There's an interesting article a Alternet.org entitled Comparing Bush and Kerry on Civil Rights. (Just Kerry has a military record and Bush does not, Kerry has a federal government service record previous to the 2000 non-election and Bush does not.)
Now that the presidential debates are over and campaign surrogates have tried to interpret or misinterpret what we saw for ourselves, there is no better time to ignore the rhetoric and check out the candidates' records.
Because John Kerry and his Democratic vice presidential running mate, John Edwards, served in the Senate, their votes can be reviewed. And the same can be said for Vice President Dick Cheney, who served in the House. Like many groups, each year the NAACP issues a Civil Rights Report Card, grading members of Congress on issues important to African-Americans. Every year they were in office, both Kerry and Edwards received As. When Cheney served in Congress from 1977 to 1988, he received an F every session.
Of course, President Bush has never served in the House or Senate, making it more difficult to assign him a grade.
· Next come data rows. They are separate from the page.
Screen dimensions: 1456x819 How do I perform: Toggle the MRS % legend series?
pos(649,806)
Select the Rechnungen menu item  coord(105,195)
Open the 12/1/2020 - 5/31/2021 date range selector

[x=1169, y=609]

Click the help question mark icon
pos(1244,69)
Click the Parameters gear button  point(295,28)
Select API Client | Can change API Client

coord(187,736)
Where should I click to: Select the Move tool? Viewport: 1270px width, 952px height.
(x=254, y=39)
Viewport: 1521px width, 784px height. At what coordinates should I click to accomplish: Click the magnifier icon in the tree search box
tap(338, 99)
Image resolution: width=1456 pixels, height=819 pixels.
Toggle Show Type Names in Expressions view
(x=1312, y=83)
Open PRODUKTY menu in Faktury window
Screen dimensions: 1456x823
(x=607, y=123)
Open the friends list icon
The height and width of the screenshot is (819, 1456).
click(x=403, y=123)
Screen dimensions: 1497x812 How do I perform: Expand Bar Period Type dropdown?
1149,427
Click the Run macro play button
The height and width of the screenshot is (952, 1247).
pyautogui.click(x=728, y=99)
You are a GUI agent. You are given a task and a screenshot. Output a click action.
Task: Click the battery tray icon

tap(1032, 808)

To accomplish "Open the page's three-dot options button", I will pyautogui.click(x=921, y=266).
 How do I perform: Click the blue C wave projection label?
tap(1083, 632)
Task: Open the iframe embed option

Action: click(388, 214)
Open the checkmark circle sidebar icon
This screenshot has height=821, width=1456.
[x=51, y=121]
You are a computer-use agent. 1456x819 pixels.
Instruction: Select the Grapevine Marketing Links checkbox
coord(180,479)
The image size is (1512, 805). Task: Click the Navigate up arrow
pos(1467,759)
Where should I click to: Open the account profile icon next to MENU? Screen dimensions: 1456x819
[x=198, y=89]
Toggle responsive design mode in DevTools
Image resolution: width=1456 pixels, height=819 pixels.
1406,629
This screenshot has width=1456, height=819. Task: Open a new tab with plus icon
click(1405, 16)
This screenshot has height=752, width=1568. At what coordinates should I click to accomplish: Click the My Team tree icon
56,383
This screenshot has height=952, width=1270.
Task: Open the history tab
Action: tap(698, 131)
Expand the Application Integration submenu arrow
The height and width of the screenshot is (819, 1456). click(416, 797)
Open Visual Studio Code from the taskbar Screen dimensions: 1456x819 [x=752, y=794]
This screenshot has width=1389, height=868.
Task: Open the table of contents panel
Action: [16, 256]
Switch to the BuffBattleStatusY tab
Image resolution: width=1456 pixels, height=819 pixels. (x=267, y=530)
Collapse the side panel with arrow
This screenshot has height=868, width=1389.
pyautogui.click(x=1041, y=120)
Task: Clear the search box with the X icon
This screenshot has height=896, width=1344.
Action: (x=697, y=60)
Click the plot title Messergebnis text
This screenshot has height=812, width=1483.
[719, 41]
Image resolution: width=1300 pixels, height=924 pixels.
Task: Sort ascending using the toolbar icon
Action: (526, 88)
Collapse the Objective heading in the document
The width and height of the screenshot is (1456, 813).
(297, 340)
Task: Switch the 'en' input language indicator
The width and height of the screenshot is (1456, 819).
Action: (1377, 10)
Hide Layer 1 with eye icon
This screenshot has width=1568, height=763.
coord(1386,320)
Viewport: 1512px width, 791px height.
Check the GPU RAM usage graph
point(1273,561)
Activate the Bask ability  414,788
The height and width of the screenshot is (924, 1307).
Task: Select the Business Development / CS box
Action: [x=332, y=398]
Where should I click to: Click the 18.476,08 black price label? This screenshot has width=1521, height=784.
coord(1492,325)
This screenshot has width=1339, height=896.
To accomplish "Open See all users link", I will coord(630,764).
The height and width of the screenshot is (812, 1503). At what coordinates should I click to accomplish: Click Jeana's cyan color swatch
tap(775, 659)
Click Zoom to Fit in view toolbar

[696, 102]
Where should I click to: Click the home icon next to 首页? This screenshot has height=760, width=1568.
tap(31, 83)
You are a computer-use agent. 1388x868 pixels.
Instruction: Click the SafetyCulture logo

But the U.S. Commission on Civil Rights has examined Bush's White House years and last week issued a draft staff report titled, "Redefining Rights in America: The Civil Rights Record of the George W. Bush Administration, 2001-2004." The report is available online at www.usccr.gov/pubs/bush/bush04.pdf.
The 166-page study by the independent, bi-partisan agency concludes, "President Bush has neither exhibited leadership on pressing civil rights issues, nor taken actions that matched his words."